Bölge Adliye Mahkemesinin yukarıda tarih ve sayısı belirtilen kararı ile; dinlenen davacı tanıkları ve davalı tanıklarından A. Y’nin Şirket zarar ettiği zaman prim ödenmeyeceğine dair bir beyanı olmadığı, kotayı aşan işçiye prim ödendiği kabulünün dosya ile uyumlu olduğu, davacının üstünde genel müdür ve genel müdür yardımcısı olması sebebiyle üst düzey yönetici kabul edilemeyeceği, ilk kararın davacı tarafından istinaf edilmemesi sebebiyle usuli kazanılmış hak ilkesine göre ilk karardaki rakamın hüküm altına alınmasının yerinde olduğu, davacının 2017 yıllında yaptığı satış tutarının belirlenen 5.500.000,00 TL'nin %198 katı olarak 10.893,415,00 TL şeklinde gerçekleşmesi sebebiyle bir aylık ücretine denk tutardaki prim olarak 6.750,00 TL eklenmesinin sunulan bordrolardaki uygulamaya göre hatalı olmadığı, yine hedef aşımı sebebiyle belirlenen primin de doğru tespit edildiği gerekçesiyle davalı vekilinin istinaf başvurusunun esastan reddine karar verilmiştir.

V. TEMYİZ

A. Temyiz Yoluna Başvuranlar

Bölge Adliye Mahkemesinin yukarıda belirtilen kararına karşı süresi içinde davalı vekili temyiz isteminde bulunmuştur.

B. Temyiz Sebepleri

Davalı vekili; istinaf dilekçesinde belirttiği sebepler ile Bölge Adliye Mahkemesi kararının bozularak ortadan kaldırılması istemi ile temyiz yoluna başvurmuştur.

C. Gerekçe

1. Uyuşmazlık ve Hukuki Nitelendirme

Uyuşmazlık, prim ve fazla çalışma ücreti alacaklarının ispatı ve hesaplanmasına ilişkindir.

2. İlgili Hukuk

1. 6100 sayılı Hukuk Muhakemeleri Kanunu'nun 369 uncu maddesinin birinci fıkrası ile 371 inci maddesi.

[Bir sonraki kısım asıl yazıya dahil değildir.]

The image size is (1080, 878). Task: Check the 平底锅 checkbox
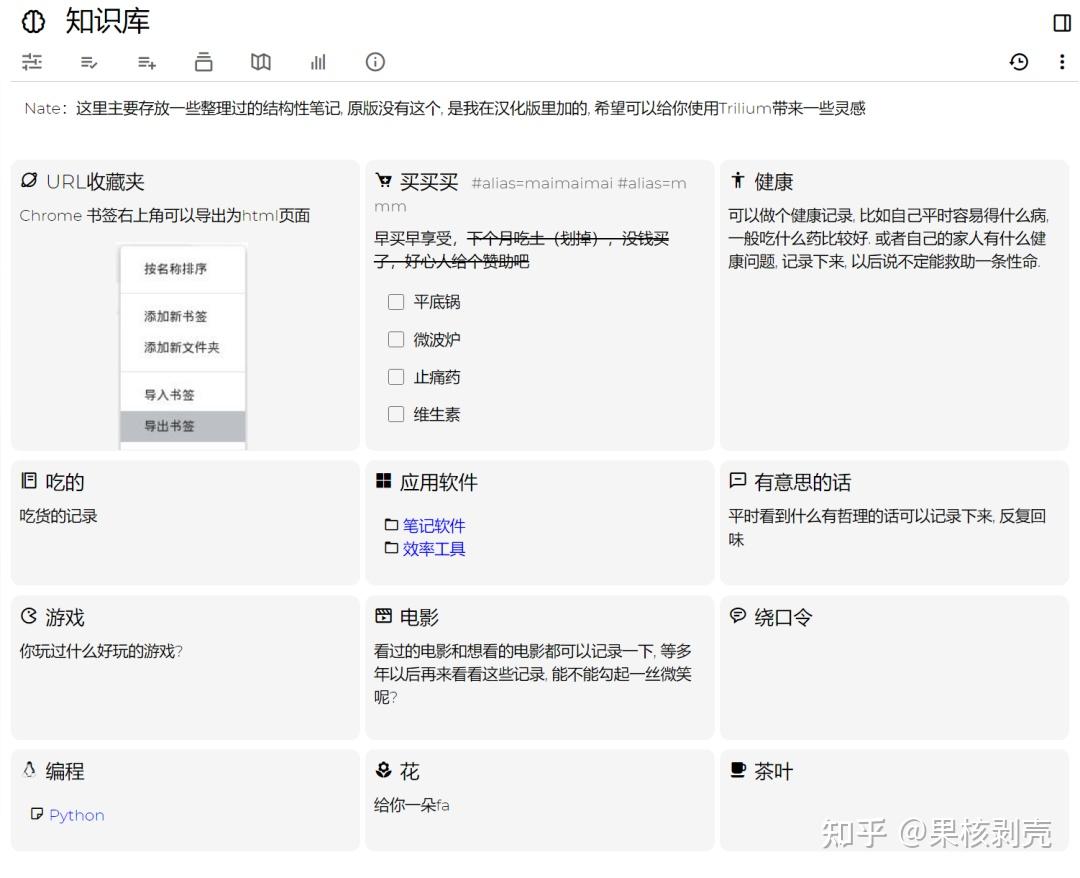click(x=396, y=302)
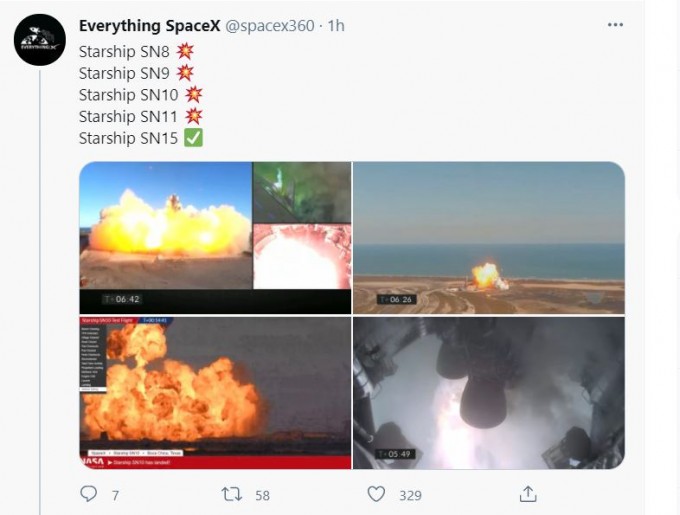The image size is (680, 515).
Task: Click the like count of 329
Action: coord(410,495)
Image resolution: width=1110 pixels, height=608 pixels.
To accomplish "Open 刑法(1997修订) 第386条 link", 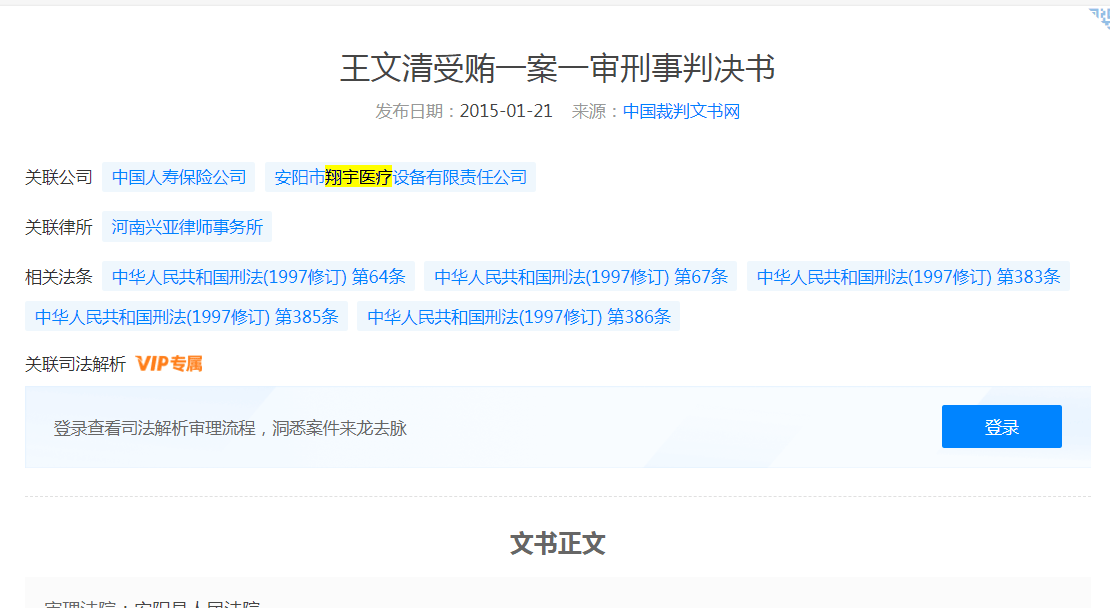I will [x=518, y=317].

2. 4857 sayılı ... Kanunu'nun 32, 41 ve 63 üncü maddeleri.

3. Değerlendirme

1. Tarafların iddia, savunma ve dayandıkları belgelere, uyuşmazlığın hukuki nitelendirilmesi ile uygulanması gereken hukuk kurallarına, dava şartlarına, yargılamaya hâkim olan ilkelere, ispat kurallarına ve temyiz olunan kararda belirtilen gerekçelere göre davalı vekilinin aşağıdaki paragrafların kapsamı dışındaki temyiz itirazları yerinde görülmemiştir.

2. İlk Derece Mahkemesince davacının dosya kapsamındaki bilgi ve belgeler, e-posta yazışmaları ve tanık beyanlarına göre kota aşımı nedeniyle prime hak kazandığının kabul edilmesi yerindedir. Ancak davacının ve ekibindeki çalışma arkadaşlarının toplam satış tutarının %5'i oranında davacının prime hak kazandığının kabul edilmiş olması dosya kapsamına uygun değildir.

3. Hükme esas alınan bilirkişi raporunda, davalı kayıtlarına göre davacının ve ekipte çalışanların ayrı ayrı satış tutarları belirtilmiştir. Buna göre davacının kendi yaptığı satış üzerinden prime hak kazanacağı anlaşılmakla; davacının kendisinin yaptığı satış tutarı üzerinden %5 oranında prime hak kazandığının kabulü gerekmektedir.

4. Hâl böyle olunca İlk Derece Mahkemesince davalı kayıtlarına göre belirlenen davacının yaptığı satış tutarı üzerinden %5 kota aşımına bağlı prim alacağına hak kazandığı kabul edilmelidir. Bu husus gözetilmeden karar verilmesi hatalı olup bozmayı gerektirmiştir.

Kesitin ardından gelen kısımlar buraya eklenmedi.